In choosing Becerra as health secretary, Biden brought in a prominent supporter of the affordable care law. But Becerra, 62, will face questions in his Senate confirmation as to whether he has sufficient experience in healthcare and management.

Becerra, as a congressman, played an insider role in helping steer “Obamacare” toward the passage, and as California attorney general he leads a coalition of Democratic states trying to block the latest attempt by the Trump administration to overturn it. He has been less involved in the daily work of fighting the coronavirus.
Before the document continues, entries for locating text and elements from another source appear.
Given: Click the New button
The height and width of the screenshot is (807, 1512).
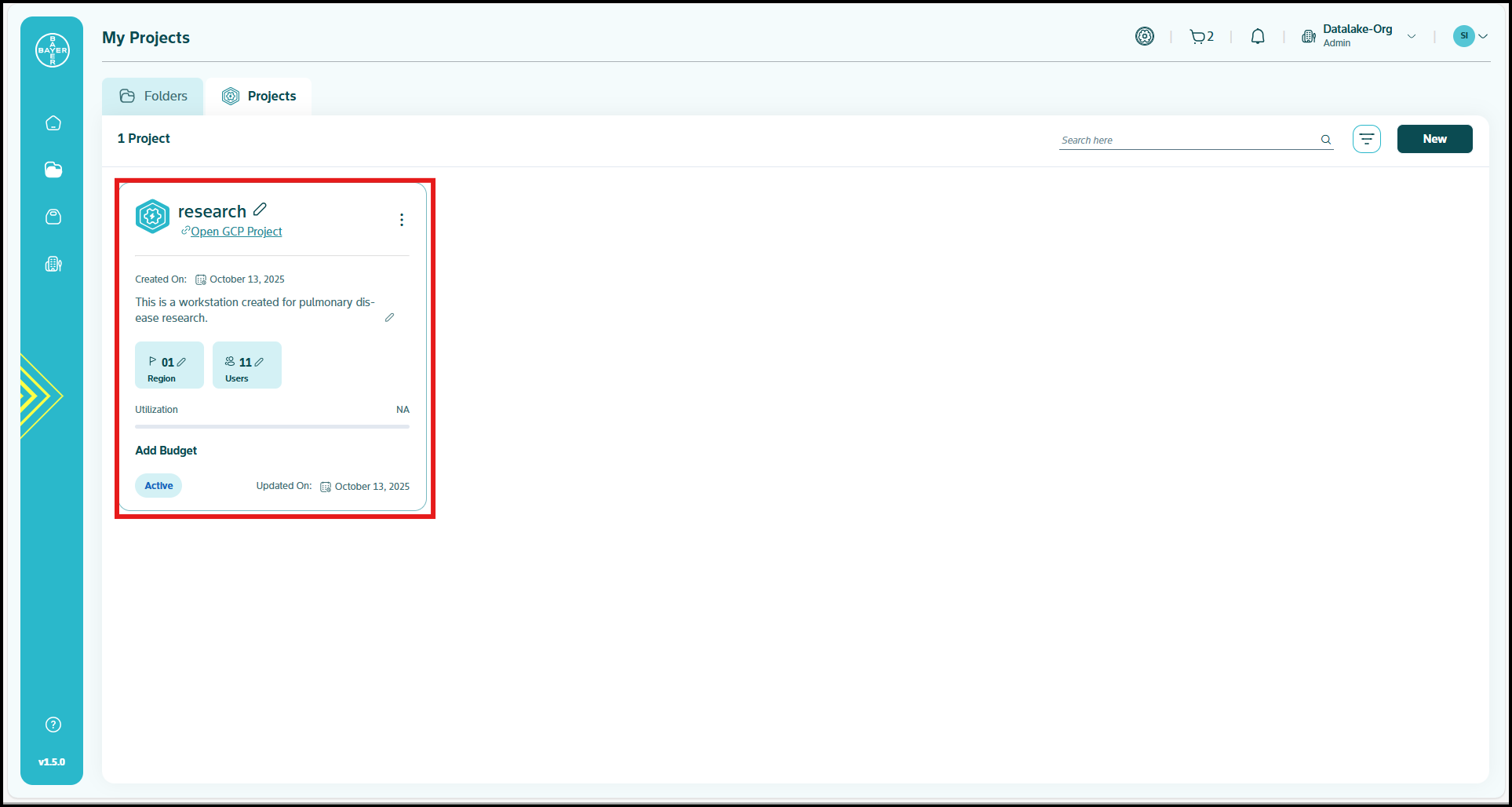Looking at the screenshot, I should point(1434,139).
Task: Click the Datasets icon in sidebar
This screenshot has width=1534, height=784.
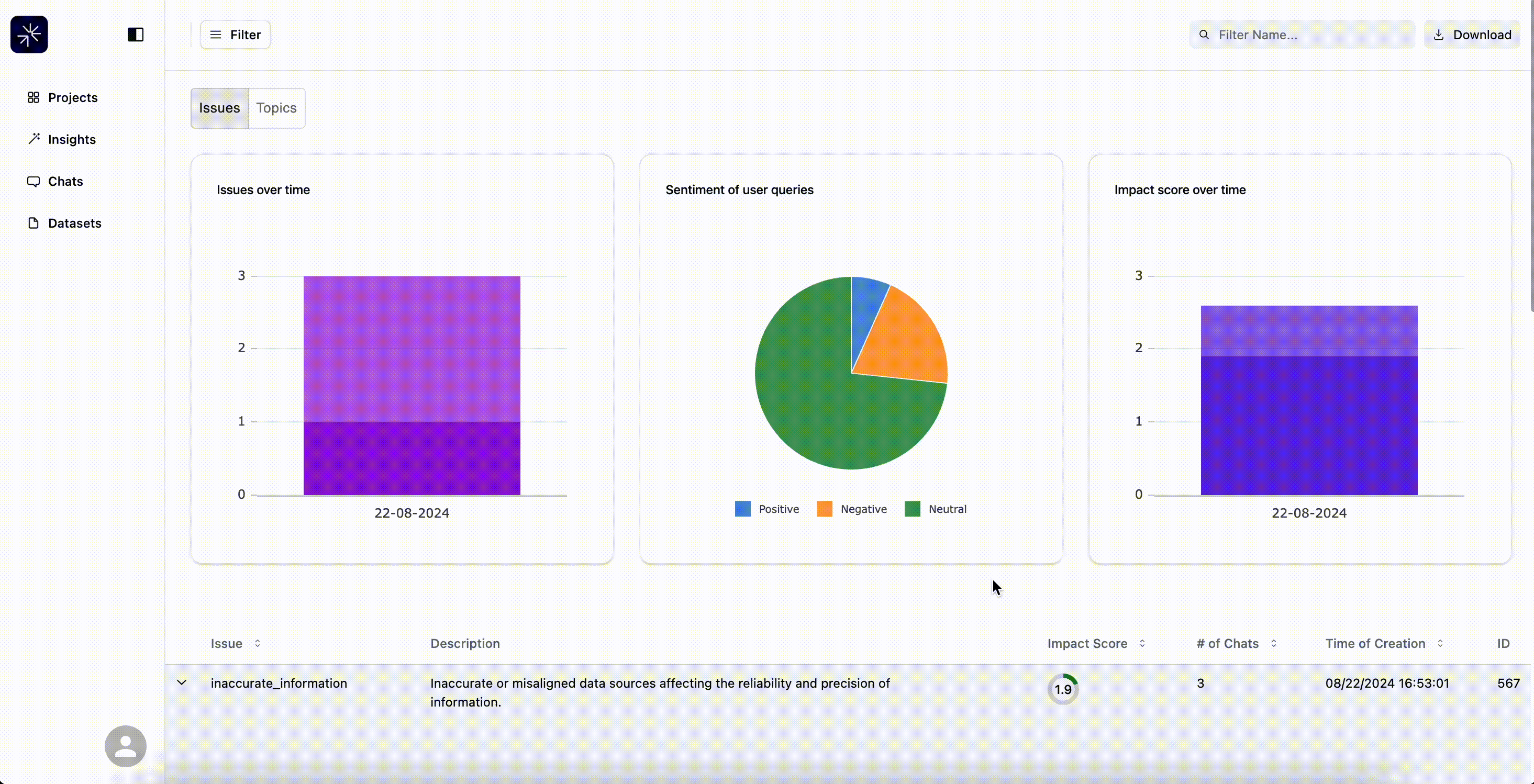Action: click(34, 222)
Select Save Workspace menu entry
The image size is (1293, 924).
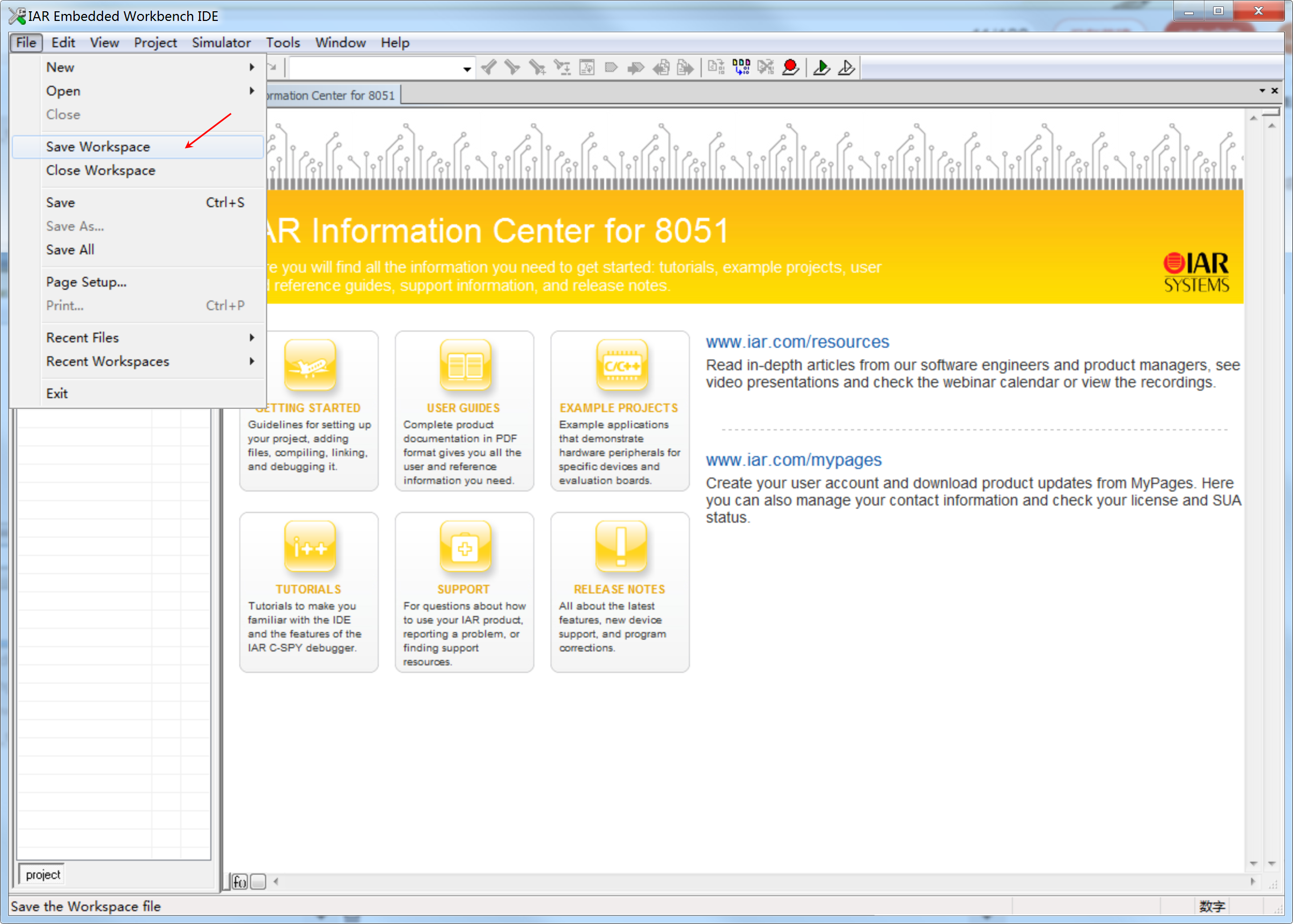(98, 147)
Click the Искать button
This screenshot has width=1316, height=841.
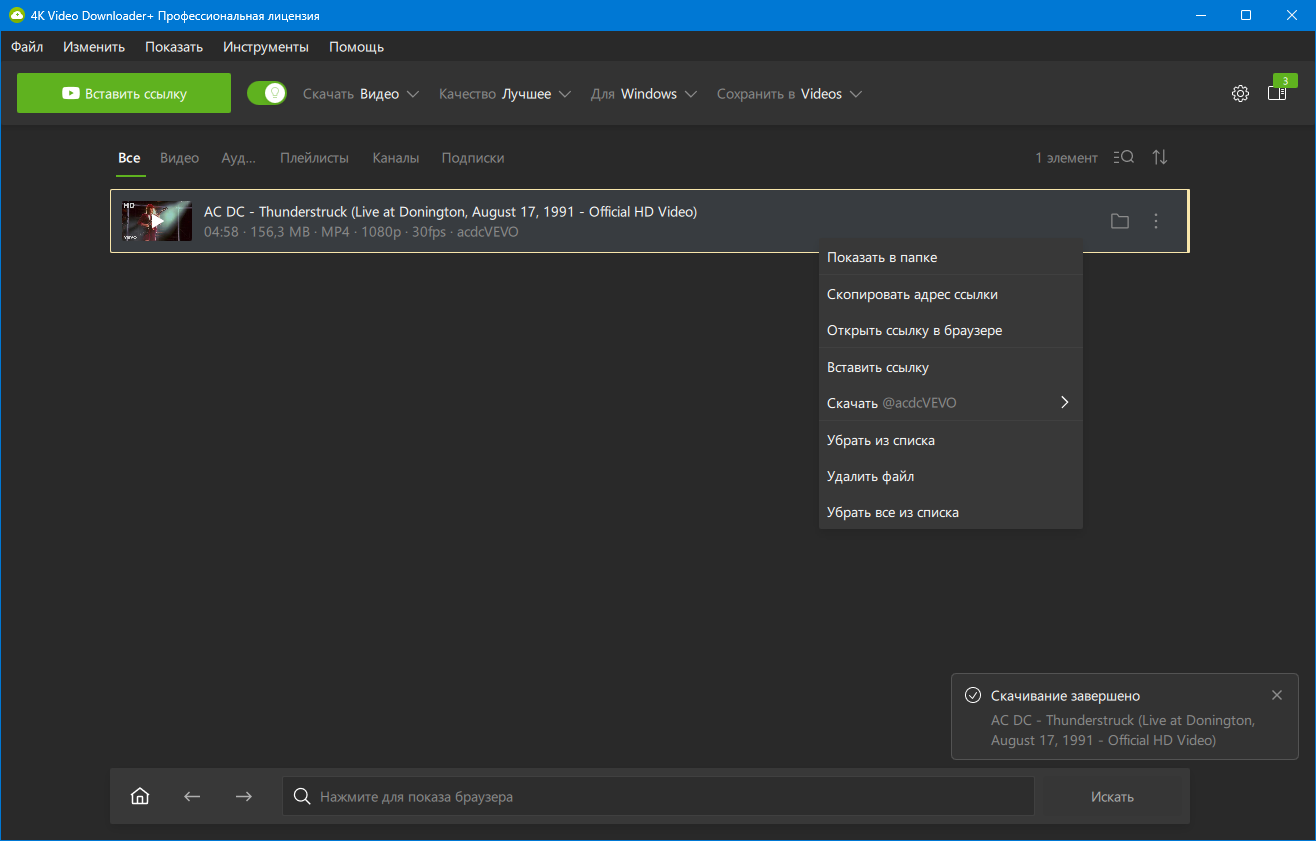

Becerra would be the first Latino to hold the post of US Secretary of Health. When announcing his choice on Tuesday, Biden first stumbled upon the Spanish pronunciation of Becerra’s name.

But Biden was drawn to Becerra’s working-class roots, his long-standing efforts to improve access to healthcare, and his willingness to work with Republicans to resolve issues such as patient access to COVID treatments. -19.

Accepting her nomination via a video link, Becerra called it a “breathtaking opportunity” to help shape the future of healthcare.

“I share the determination of the president-elect and the vice-president-elect to rebuild unity and civility in America,” he added.

Biden is under pressure from his fellow Democrats to make sure his cabinet is diverse.

Then-California Governor Jerry Brown appointed Becerra as California’s chief prosecutor at the end of 2016. Becerra immediately struck a combative tone against the new Trump administration.

Advocating for California’s implementation of the Affordable Care Act was a key priority, but he also focused on protecting young immigrants from deportation and defending California’s climate change laws.

As secretary of the HHS, Becerra would be responsible for overseeing the Office of Refugee Resettlement, which deals with unaccompanied minors who enter the United States illegally. Becerra has helped lead a coalition of fellow attorneys general who have pursued the Trump administration’s child separation policies.

Republicans immediately clarified their lines of attack. Senator John Cornyn of Texas argued that Becerra was unqualified because he had no ties to the health or pharmaceutical industries. Indiana Senator Mike Braun has lambasted his support for “Medicare for All,” which is not Biden’s policy. Opponents of abortion have called Becerra “unacceptable”.

The job of the secretary of the HHS requires political connections, communication skills, management skills, a willingness to learn about complex medical issues and a creative legal mind to use broad regulatory powers without getting lost in the law. lawsuits.

Becerra will need to establish links with the governors who will play outsized roles in the distribution of the coronavirus vaccine.